▶ _Exercise_
Return all records exactly. Nothing may be added.

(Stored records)
########

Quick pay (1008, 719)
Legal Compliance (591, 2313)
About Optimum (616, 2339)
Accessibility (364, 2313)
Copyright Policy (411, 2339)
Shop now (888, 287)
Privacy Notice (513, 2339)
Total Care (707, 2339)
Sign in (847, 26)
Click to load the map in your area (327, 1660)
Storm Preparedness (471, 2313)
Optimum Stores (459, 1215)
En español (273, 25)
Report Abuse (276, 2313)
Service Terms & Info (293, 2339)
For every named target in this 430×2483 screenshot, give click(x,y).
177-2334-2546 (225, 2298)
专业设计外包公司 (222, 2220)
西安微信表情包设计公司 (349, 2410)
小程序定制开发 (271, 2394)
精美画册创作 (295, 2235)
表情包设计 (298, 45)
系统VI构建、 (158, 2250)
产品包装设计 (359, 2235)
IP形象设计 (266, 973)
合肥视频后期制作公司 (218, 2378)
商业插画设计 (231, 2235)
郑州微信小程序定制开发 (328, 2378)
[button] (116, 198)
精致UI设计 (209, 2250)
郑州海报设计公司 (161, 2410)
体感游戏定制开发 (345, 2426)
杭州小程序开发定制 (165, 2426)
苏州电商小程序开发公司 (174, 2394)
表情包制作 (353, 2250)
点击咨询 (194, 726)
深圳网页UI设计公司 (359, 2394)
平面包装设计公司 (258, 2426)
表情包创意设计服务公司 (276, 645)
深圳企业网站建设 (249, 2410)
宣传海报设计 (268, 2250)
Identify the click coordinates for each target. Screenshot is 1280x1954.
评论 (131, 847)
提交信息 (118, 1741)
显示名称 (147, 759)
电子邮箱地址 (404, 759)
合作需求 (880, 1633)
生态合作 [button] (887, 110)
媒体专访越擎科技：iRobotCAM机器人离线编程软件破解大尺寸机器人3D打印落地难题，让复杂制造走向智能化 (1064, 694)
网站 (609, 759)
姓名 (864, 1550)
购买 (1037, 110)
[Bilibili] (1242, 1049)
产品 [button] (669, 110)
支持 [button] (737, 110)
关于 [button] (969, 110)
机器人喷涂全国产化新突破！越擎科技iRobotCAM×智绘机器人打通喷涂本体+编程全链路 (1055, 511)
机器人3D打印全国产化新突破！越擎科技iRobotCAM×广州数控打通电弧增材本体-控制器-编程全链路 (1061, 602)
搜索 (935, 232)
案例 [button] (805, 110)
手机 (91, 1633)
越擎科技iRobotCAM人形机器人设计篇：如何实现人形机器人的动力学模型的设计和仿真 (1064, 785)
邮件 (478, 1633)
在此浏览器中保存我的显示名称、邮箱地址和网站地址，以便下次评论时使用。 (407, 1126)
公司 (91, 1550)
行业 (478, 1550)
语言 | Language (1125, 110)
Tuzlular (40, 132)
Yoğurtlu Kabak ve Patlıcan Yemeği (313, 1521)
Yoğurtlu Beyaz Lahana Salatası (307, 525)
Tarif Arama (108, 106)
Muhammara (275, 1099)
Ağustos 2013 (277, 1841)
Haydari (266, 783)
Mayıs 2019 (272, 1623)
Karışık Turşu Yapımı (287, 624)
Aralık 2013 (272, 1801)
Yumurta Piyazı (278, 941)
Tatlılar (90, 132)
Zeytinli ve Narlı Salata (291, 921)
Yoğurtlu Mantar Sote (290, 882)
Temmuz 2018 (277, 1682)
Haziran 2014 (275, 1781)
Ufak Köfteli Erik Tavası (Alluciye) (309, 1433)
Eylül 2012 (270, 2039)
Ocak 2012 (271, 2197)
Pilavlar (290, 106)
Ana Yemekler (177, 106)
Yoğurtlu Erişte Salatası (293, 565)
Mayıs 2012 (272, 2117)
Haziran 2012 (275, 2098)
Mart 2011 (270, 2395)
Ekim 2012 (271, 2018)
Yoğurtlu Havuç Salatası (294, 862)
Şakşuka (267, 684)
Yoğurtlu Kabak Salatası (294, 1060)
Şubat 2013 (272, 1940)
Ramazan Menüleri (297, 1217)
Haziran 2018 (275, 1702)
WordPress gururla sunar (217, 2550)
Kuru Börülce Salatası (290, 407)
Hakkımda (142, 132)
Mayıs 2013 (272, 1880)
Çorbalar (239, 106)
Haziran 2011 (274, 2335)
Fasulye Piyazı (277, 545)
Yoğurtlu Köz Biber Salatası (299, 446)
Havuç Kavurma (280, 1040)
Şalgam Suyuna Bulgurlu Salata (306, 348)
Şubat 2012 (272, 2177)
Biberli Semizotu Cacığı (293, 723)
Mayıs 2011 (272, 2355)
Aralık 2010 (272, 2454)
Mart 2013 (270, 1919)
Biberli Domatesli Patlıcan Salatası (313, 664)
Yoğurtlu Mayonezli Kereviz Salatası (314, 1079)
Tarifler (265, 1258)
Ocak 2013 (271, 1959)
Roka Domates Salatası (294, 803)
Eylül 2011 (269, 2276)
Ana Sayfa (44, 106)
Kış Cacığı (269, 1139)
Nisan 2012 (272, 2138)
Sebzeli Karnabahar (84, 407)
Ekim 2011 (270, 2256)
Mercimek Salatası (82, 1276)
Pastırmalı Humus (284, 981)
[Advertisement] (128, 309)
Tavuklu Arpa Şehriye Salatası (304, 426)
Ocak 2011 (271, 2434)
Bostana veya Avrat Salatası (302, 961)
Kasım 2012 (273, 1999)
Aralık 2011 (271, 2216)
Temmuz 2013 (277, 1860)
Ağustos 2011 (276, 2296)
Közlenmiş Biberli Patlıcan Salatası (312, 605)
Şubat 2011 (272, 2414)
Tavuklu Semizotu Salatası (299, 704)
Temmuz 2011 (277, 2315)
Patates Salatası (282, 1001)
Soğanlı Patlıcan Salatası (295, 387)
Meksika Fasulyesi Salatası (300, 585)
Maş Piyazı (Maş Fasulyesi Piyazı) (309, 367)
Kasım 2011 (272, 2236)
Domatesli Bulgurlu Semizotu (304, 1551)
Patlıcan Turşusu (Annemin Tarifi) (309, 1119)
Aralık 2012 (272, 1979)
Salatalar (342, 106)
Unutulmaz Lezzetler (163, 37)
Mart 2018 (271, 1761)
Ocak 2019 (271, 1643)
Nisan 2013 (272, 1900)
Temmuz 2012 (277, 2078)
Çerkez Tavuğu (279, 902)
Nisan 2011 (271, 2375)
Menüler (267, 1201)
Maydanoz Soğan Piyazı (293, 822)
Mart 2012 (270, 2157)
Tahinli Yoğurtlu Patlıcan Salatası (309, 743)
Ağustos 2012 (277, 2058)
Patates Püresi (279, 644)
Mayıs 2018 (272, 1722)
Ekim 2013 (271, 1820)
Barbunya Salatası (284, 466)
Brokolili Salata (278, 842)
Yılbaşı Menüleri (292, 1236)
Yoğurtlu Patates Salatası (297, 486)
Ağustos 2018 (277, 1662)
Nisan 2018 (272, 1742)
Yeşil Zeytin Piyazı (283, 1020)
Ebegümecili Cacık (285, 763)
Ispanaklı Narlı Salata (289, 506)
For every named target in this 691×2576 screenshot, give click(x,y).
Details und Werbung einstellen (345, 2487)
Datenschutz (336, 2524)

########

▶ _Solution for this task_
Quick pay (1008, 719)
Legal Compliance (591, 2313)
About Optimum (616, 2339)
Accessibility (364, 2313)
Copyright Policy (411, 2339)
Shop now (888, 287)
Privacy Notice (513, 2339)
Total Care (707, 2339)
Sign in (847, 26)
Click to load the map in your area (327, 1660)
Storm Preparedness (471, 2313)
Optimum Stores (459, 1215)
En español (273, 25)
Report Abuse (276, 2313)
Service Terms & Info (293, 2339)
For every named target in this 430×2483 screenshot, give click(x,y).
177-2334-2546 (225, 2298)
专业设计外包公司 (222, 2220)
西安微信表情包设计公司 (349, 2410)
小程序定制开发 (271, 2394)
精美画册创作 (295, 2235)
表情包设计 (298, 45)
系统VI构建、 (158, 2250)
产品包装设计 (359, 2235)
IP形象设计 (266, 973)
合肥视频后期制作公司 (218, 2378)
商业插画设计 (231, 2235)
郑州微信小程序定制开发 (328, 2378)
[button] (116, 198)
精致UI设计 (209, 2250)
郑州海报设计公司 (161, 2410)
体感游戏定制开发 (345, 2426)
杭州小程序开发定制 (165, 2426)
苏州电商小程序开发公司 (174, 2394)
表情包制作 (353, 2250)
点击咨询 (194, 726)
深圳网页UI设计公司 (359, 2394)
平面包装设计公司 (258, 2426)
表情包创意设计服务公司 (276, 645)
深圳企业网站建设 (249, 2410)
宣传海报设计 (268, 2250)
Identify the click coordinates for each target. Screenshot is 1280x1954.
评论 (131, 847)
提交信息 (118, 1741)
显示名称 (147, 759)
电子邮箱地址 (404, 759)
合作需求 (880, 1633)
生态合作 [button] (887, 110)
媒体专访越擎科技：iRobotCAM机器人离线编程软件破解大尺寸机器人3D打印落地难题，让复杂制造走向智能化 (1064, 694)
网站 (609, 759)
姓名 (864, 1550)
购买 (1037, 110)
[Bilibili] (1242, 1049)
产品 [button] (669, 110)
支持 [button] (737, 110)
关于 [button] (969, 110)
机器人喷涂全国产化新突破！越擎科技iRobotCAM×智绘机器人打通喷涂本体+编程全链路 (1055, 511)
机器人3D打印全国产化新突破！越擎科技iRobotCAM×广州数控打通电弧增材本体-控制器-编程全链路 (1061, 602)
搜索 (935, 232)
案例 [button] (805, 110)
手机 (91, 1633)
越擎科技iRobotCAM人形机器人设计篇：如何实现人形机器人的动力学模型的设计和仿真 (1064, 785)
邮件 (478, 1633)
在此浏览器中保存我的显示名称、邮箱地址和网站地址，以便下次评论时使用。 (407, 1126)
公司 (91, 1550)
行业 (478, 1550)
语言 | Language (1125, 110)
Tuzlular (40, 132)
Yoğurtlu Kabak ve Patlıcan Yemeği (313, 1521)
Yoğurtlu Beyaz Lahana Salatası (307, 525)
Tarif Arama (108, 106)
Muhammara (275, 1099)
Ağustos 2013 (277, 1841)
Haydari (266, 783)
Mayıs 2019 (272, 1623)
Karışık Turşu Yapımı (287, 624)
Aralık 2013 (272, 1801)
Yumurta Piyazı (278, 941)
Tatlılar (90, 132)
Zeytinli ve Narlı Salata (291, 921)
Yoğurtlu Mantar Sote (290, 882)
Temmuz 2018 (277, 1682)
Haziran 2014 (275, 1781)
Ufak Köfteli Erik Tavası (Alluciye) (309, 1433)
Eylül 2012 (270, 2039)
Ocak 2012 (271, 2197)
Pilavlar (290, 106)
Ana Yemekler (177, 106)
Yoğurtlu Erişte Salatası (293, 565)
Mayıs 2012 (272, 2117)
Haziran 2012 (275, 2098)
Mart 2011 (270, 2395)
Ekim 2012 (271, 2018)
Yoğurtlu Havuç Salatası (294, 862)
Şakşuka (267, 684)
Yoğurtlu Kabak Salatası (294, 1060)
Şubat 2013 (272, 1940)
Ramazan Menüleri (297, 1217)
Haziran 2018 (275, 1702)
WordPress gururla sunar (217, 2550)
Kuru Börülce Salatası (290, 407)
Hakkımda (142, 132)
Mayıs 2013 (272, 1880)
Çorbalar (239, 106)
Haziran 2011 (274, 2335)
Fasulye Piyazı (277, 545)
Yoğurtlu Köz Biber Salatası (299, 446)
Havuç Kavurma (280, 1040)
Şalgam Suyuna Bulgurlu Salata (306, 348)
Şubat 2012 (272, 2177)
Biberli Semizotu Cacığı (293, 723)
Mayıs 2011 (272, 2355)
Aralık 2010 (272, 2454)
Mart 2013 (270, 1919)
Biberli Domatesli Patlıcan Salatası (313, 664)
Yoğurtlu Mayonezli Kereviz Salatası (314, 1079)
Tarifler (265, 1258)
Ocak 2013 (271, 1959)
Roka Domates Salatası (294, 803)
Eylül 2011 (269, 2276)
Ana Sayfa (44, 106)
Kış Cacığı (269, 1139)
Nisan 2012 (272, 2138)
Sebzeli Karnabahar (84, 407)
Ekim 2011 (270, 2256)
Mercimek Salatası (82, 1276)
Pastırmalı Humus (284, 981)
[Advertisement] (128, 309)
Tavuklu Arpa Şehriye Salatası (304, 426)
Ocak 2011 (271, 2434)
Bostana veya Avrat Salatası (302, 961)
Kasım 2012 (273, 1999)
Aralık 2011 (271, 2216)
Temmuz 2013 (277, 1860)
Ağustos 2011 (276, 2296)
Közlenmiş Biberli Patlıcan Salatası (312, 605)
Şubat 2011 (272, 2414)
Tavuklu Semizotu Salatası (299, 704)
Temmuz 2011 (277, 2315)
Patates Salatası (282, 1001)
Soğanlı Patlıcan Salatası (295, 387)
Meksika Fasulyesi Salatası (300, 585)
Maş Piyazı (Maş Fasulyesi Piyazı) (309, 367)
Kasım 2011 (272, 2236)
Domatesli Bulgurlu Semizotu (304, 1551)
Patlıcan Turşusu (Annemin Tarifi) (309, 1119)
Aralık 2012 (272, 1979)
Salatalar (342, 106)
Unutulmaz Lezzetler (163, 37)
Mart 2018 (271, 1761)
Ocak 2019 (271, 1643)
Nisan 2013 (272, 1900)
Temmuz 2012 (277, 2078)
Çerkez Tavuğu (279, 902)
Nisan 2011 (271, 2375)
Menüler (267, 1201)
Maydanoz Soğan Piyazı (293, 822)
Mart 2012 (270, 2157)
Tahinli Yoğurtlu Patlıcan Salatası (309, 743)
Ağustos 2012 (277, 2058)
Patates Püresi (279, 644)
Mayıs 2018 (272, 1722)
Ekim 2013 (271, 1820)
Barbunya Salatası (284, 466)
Brokolili Salata (278, 842)
Yılbaşı Menüleri (292, 1236)
Yoğurtlu Patates Salatası (297, 486)
Ağustos 2018 (277, 1662)
Nisan 2018 (272, 1742)
Yeşil Zeytin Piyazı (283, 1020)
Ebegümecili Cacık (285, 763)
Ispanaklı Narlı Salata (289, 506)
For every named target in this 691×2576 screenshot, give click(x,y).
Details und Werbung einstellen (345, 2487)
Datenschutz (336, 2524)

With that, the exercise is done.